Read in Catalan

Carles Puigdemont allowed himself some irony this Thursday when replying to Spain's former Socialist (PSOE) prime minister, Felipe González, who has courted controversy in recent weeks by criticizing Pedro Sánchez - also a Socialist - over his possible acceptance of an amnesty on independence process prosecutions as part of an agreement to invest Sánchez as head of a new government. In a tweet, the Together for Catalonia (Junts) MEP mused that there were some politicians whose statements can "raise the price of bread", but, on the other hand, there are others who "raise the price of quicklime". He  attached a Google Trends graph showing how the interest of Spanish internet users in the aforementioned caustic material, scientifically known as calcium oxide, has had a minor surge. The reference is directly directed against Felipe González, referring to the kidnapping, torture and murder by the GAL, the state-run death squad that operated when González was prime minister, of two members of the ETA terrorist group, José Antonio Lasa and José Ignacio Zabala, whose bodies were found buried in quicklime in 1985.   

"Spain is a narrative"

The president-in-exile also railed against the Spanish media, of whom he affirmed that "they save me a lot of work". Puigdemont noted that every day he learns something new from the press about the investiture negotiations he himself is supposedly conducting, as well as about his own "thoughts", and, he say, "I discover many things that I didn't know". In another social media post this Thursday, he states that when he sees "the efforts to control the story", it only confirms "the impression that Spain is not a nation, but a narrative".

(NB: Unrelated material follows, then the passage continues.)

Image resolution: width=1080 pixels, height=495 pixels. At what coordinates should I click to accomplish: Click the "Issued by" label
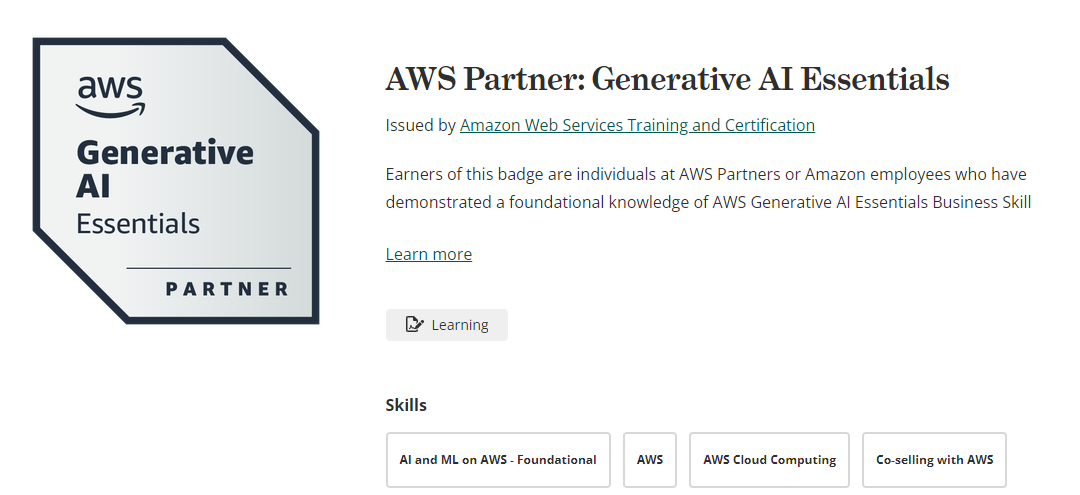coord(420,125)
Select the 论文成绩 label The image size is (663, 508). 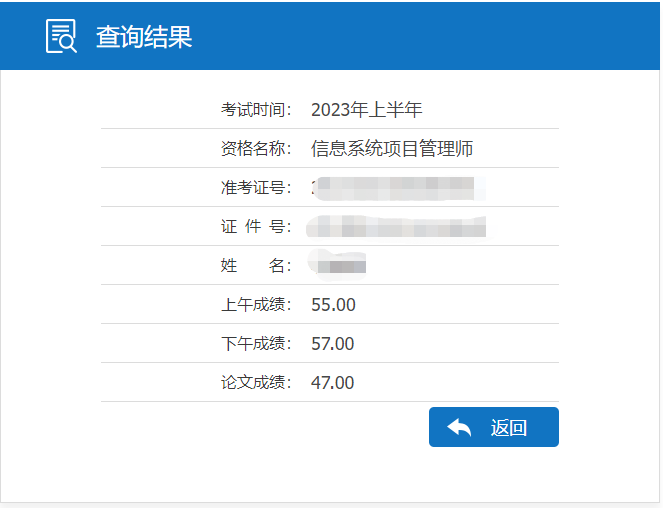click(x=256, y=383)
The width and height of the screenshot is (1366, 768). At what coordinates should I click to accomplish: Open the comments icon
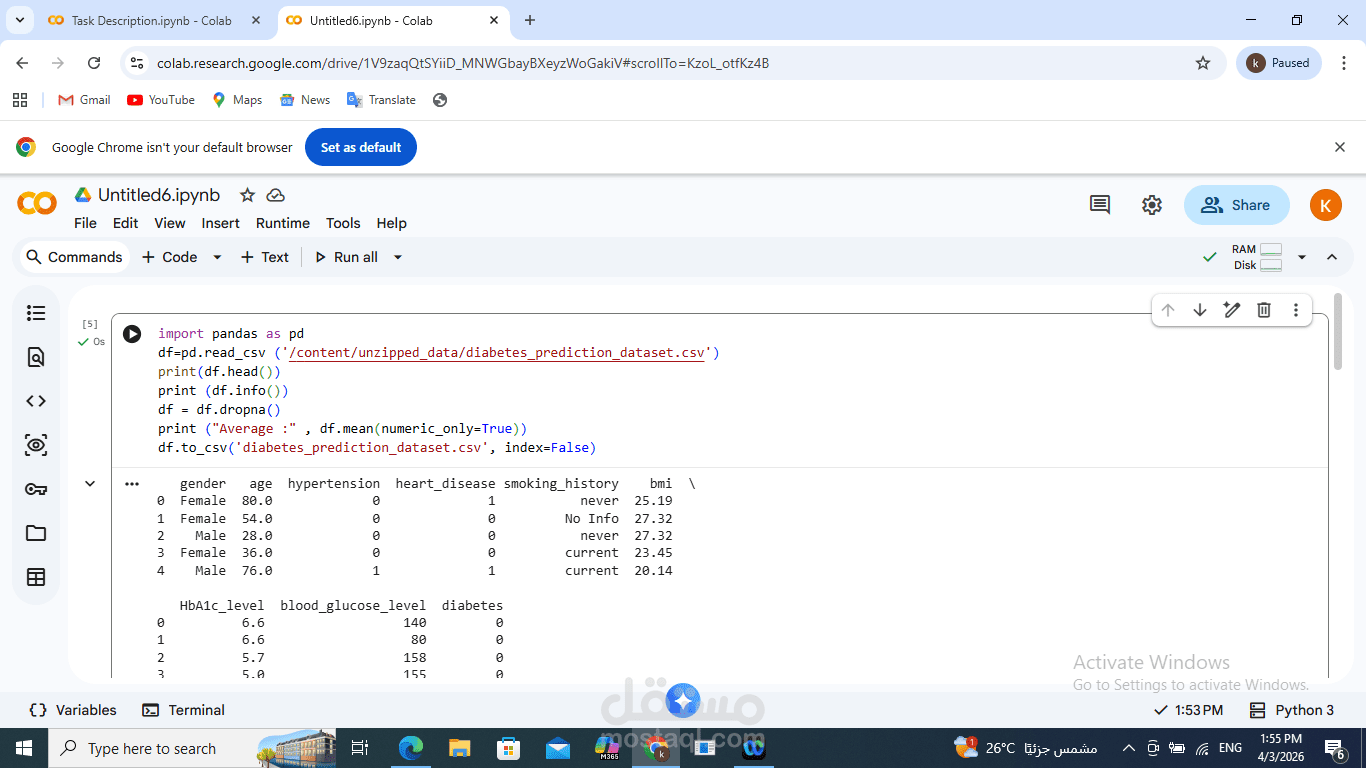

González and Guerra against the amnesty

In the latest episode featuring members of the Socialist "old guard" who are upset by their party's willingness to consider the amnesty measure, the former Spanish deputy PM, and ex-PSOE number 2, Alfonso Guerra, has joined forces with his old boss Felipe González to criticize Sánchez and the amnesty. This Wednesday, they appeared together at a Madrid presentation of Guerra's new book, La rosa y las espinas (The Rose and the Thorns), in an event at which they made clear their continuing dissent. Alfonso Guerra took the opportunity to label Pedro Sánchez a "dissident" for backing what are, in his opinion, views contrary to those of the current PSOE grass roots. He insisted that the amnesty plan is "a deliberate humiliation to the generation of the Transition", a "condemnation of democracy and of the Spaniards who voted for the Constitution", and a law that would be, in itself, "unjust" because it "treats traitors as democrats".

For his part, Felipe González compared the right to self-determination with the authoritarianism of the USSR. "Stalin also 'self-determined' everyone", he pointed out sarcastically. "We cannot allow blackmail, and even less if it comes from minorities on the way to extinction", said the former Spanish PM in clear reference to the independence movement and the power it could exercise over the PSOE in the current legislature. González believes that approving an amnesty law at present would be in contradiction with the 2017 Spanish government decision to intervene directly in the Catalan government. "It could even cause them to say that they no longer need a referendum, because they have already held one, and now they would say so with more justification", he argued.

The PSOE condemns “disloyalty" of its own old guard

However, it is not just pro-independence voices who have spoken out against Felipe González and Alfonso Guerra. This Thursday, PSOE ministers and other leaders have seen the need to loudly condemn the anti-Catalan theses put forward by the historic tandem that once led their party. "The ones who are disloyal are those who don't respect the majority of their party, isn't that it?" argued the Socialists' organizational secretary, Santos Cerdán, in the corridors of the Congress of Deputies, wanting to make clear the legitimacy of Pedro Sánchez at the head of the PSOE.

Later it was the Spanish government spokesperson, Isabel Rodríguez, who urged González and Guerra to "respect" the current Socialist leadership. "Everyone has the right to use their own words, and they are the ones who have taught us young people to respect our elders; I respect them as the Socialist leaders they were; and for this reason I also claim the need to respect those who now lead the PSOE", she stated in an interview with TV network La Sexta.